Data items:

• • • • •

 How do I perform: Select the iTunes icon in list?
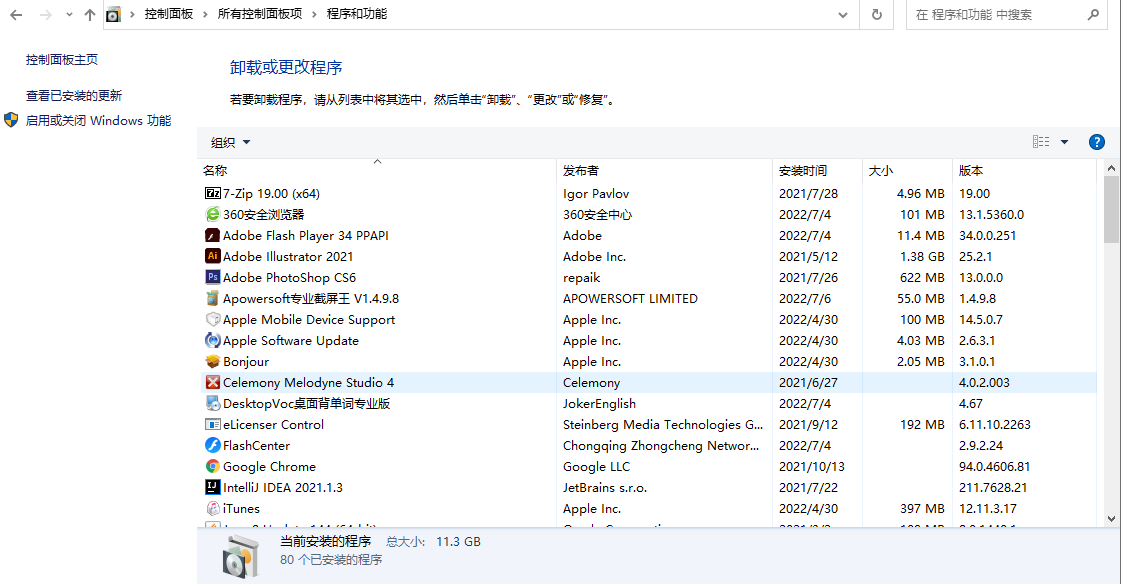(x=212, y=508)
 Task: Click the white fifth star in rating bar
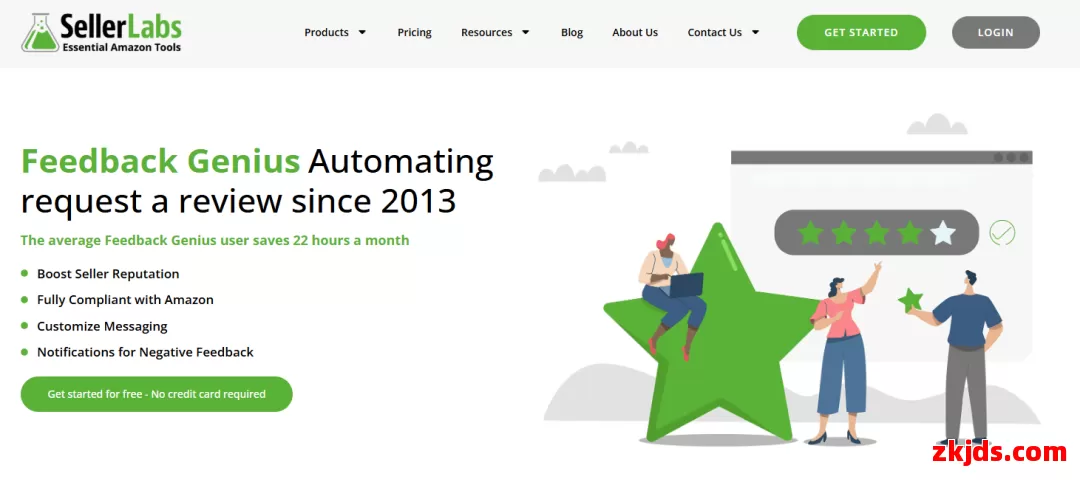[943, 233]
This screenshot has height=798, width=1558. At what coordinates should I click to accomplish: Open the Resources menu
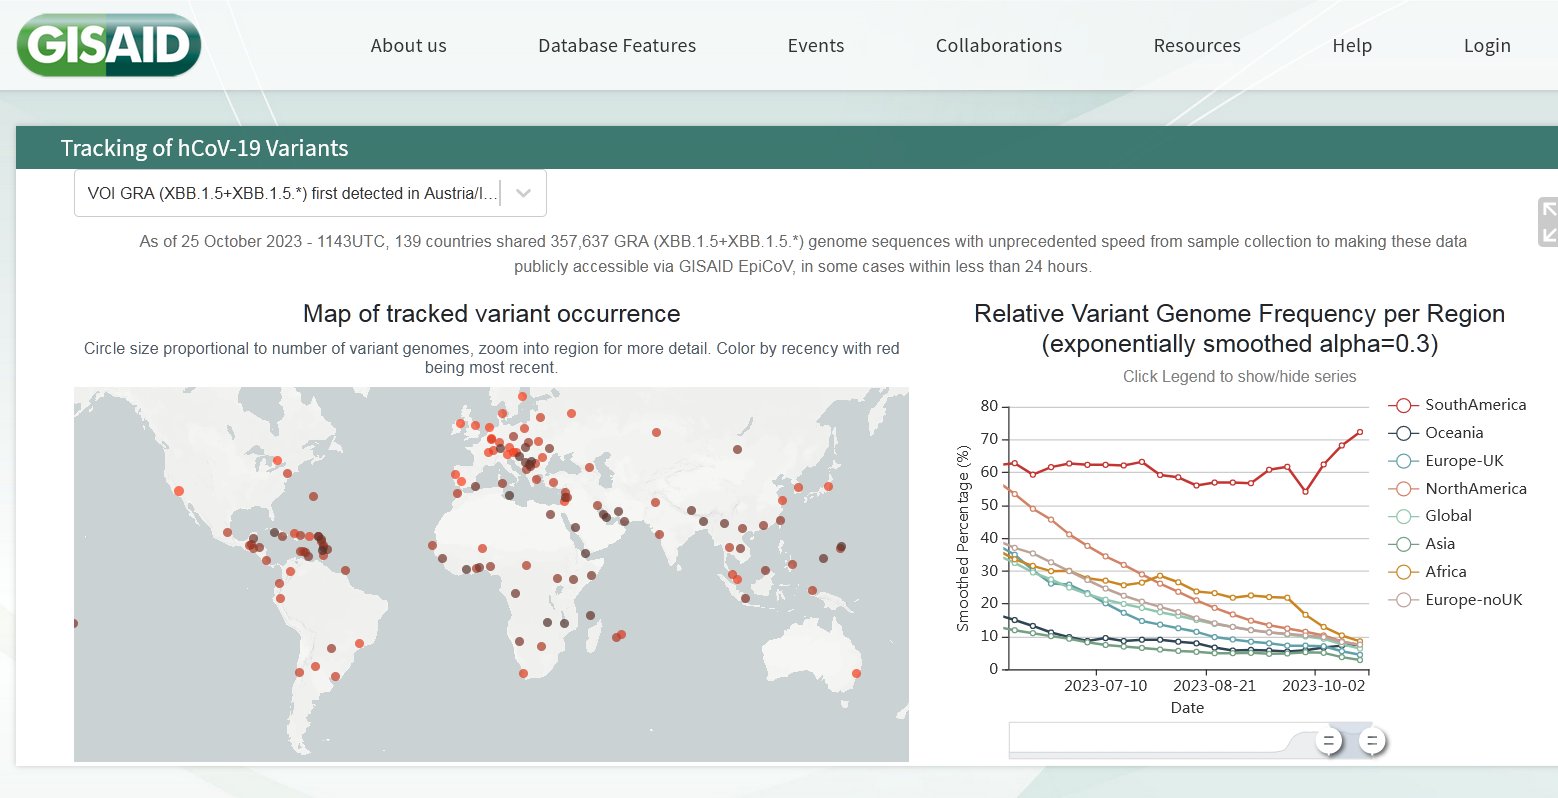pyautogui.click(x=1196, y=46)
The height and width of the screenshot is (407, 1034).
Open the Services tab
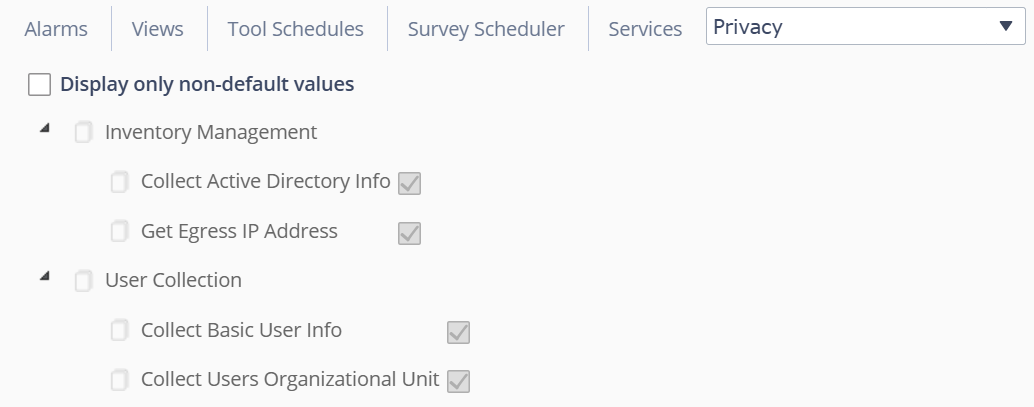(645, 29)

• • • • •

▶ **Your instructions**
Copy every record exactly as written, leaving out the pictures.

▶ **Exercise result**
 How do I perform: Select the iTunes icon in list?
(x=212, y=508)
 Task: Click the white fifth star in rating bar
[943, 233]
This screenshot has height=798, width=1558. At what coordinates should I click to accomplish: Open the Resources menu
pyautogui.click(x=1196, y=46)
The height and width of the screenshot is (407, 1034).
Open the Services tab
(645, 29)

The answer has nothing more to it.